Leggere le relazioni internazionali come scontro tra soli sistemi egemonici, infatti, oltre a essere una cosa particolarmente miope e rozza, è anche falsa. Per fare qualche esempio, in un sistema egemonico, gli stati vassalli sono tributari nei confronti dell’egemone, nel senso che versano tributi alla potenza dominante. Nella NATO sino a oggi è stato il contrario, con gli Stati Uniti che hanno dovuto mettere i soldi che gli altri non mettevano. La questione del burden sharing è uno dei temi di dibattito sempre presente in ogni conferenza transatlantica.
C’è di più, la governance della NATO è basata sulla regola del consenso unanime, il che significa che ciascuno dei suoi membri, a prescindere dalla propria forza economica, militare e politica può porre il veto. Per dire, la Grecia per anni ha bloccato l’ingresso della Macedonia del Nord; al vertice di Bucarest del 2008, come ha raccontato l’ambasciatore Stefanini a Stroncature, Francia e Germania si opposero all’ingresso dell’Ucraina.
Per concludere. Il punto qual è? È che per coloro che inforcano le lenti del modello egemonico il mondo è fatto solo di servi e padroni e chi pensa il contrario è o un povero ingenuo o un pericoloso mestatore. Così, nel fuoco della battaglia mediatica costoro si assegnano, senza che nessuno glielo abbia chiesto, un ruolo messianico: aprire gli occhi alle masse; e nel contempo salvifico: salvare le masse dai imbonitori e agenti nemici. Si percepiscono come i giusti in una società di corrotti e non si accorgono di essere solo i figli legittimi di Brežnev.

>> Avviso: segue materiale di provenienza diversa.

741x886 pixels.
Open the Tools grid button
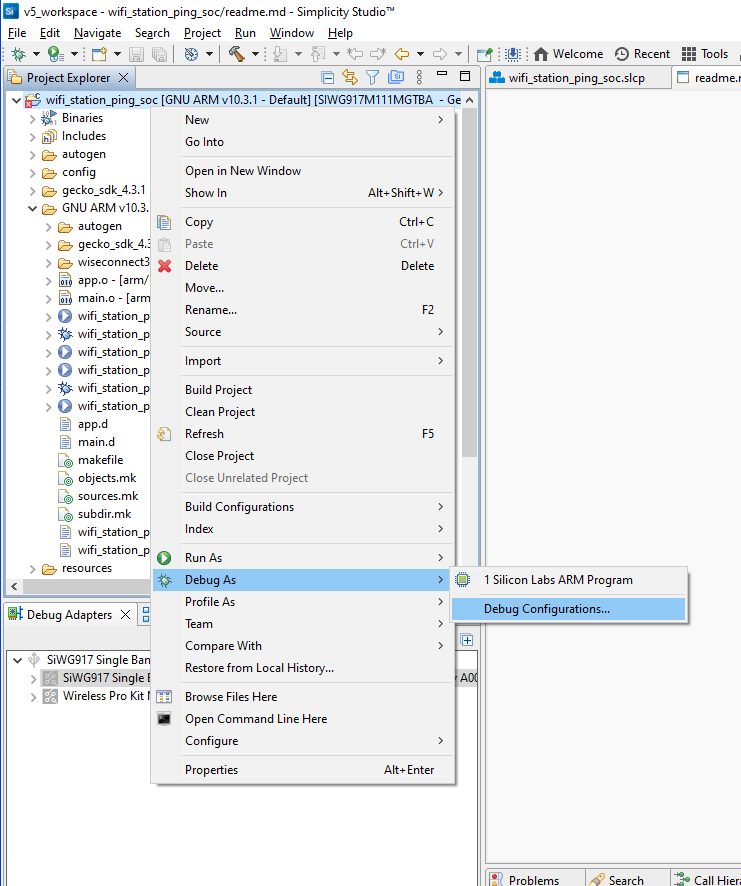click(x=705, y=54)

Spiace rilevare come il mondo reale sia una miscela inscindibile dei due paradigmi, cioè una situazione nella quale stati sovrani si relazionano in maniera asimmetrica data la presenza di significativi dislivelli di potere (non solo militare ma anche economico, scientifico e culturale). E se è vero che il rapporto tra USA e Italia non è minimamente comparabile con quello tra Russia e Bielorussia, è vero allo stesso modo che a pensare che gli USA non abbiano esercitato e non esercitino un'influenza più o meno significativa sulla politica estera italiana si finisce per fare la figura degli ingenui (ultimo chiaro esempio l'uscita dell'Italia dalla Via della seta cinese, decisione magari anche giusta, ma sicuramente fortemente 'sponsorizzata' dagli USA)
ottima analisi, si'. ma, il problema e' che la metà (forse abbondantemente più della metà) della popolazione mondiale vive in sistemi che non sono liberali e "aperti". che facciamo? come fare fronte alle pressioni e alla loro (attuale) egemonia?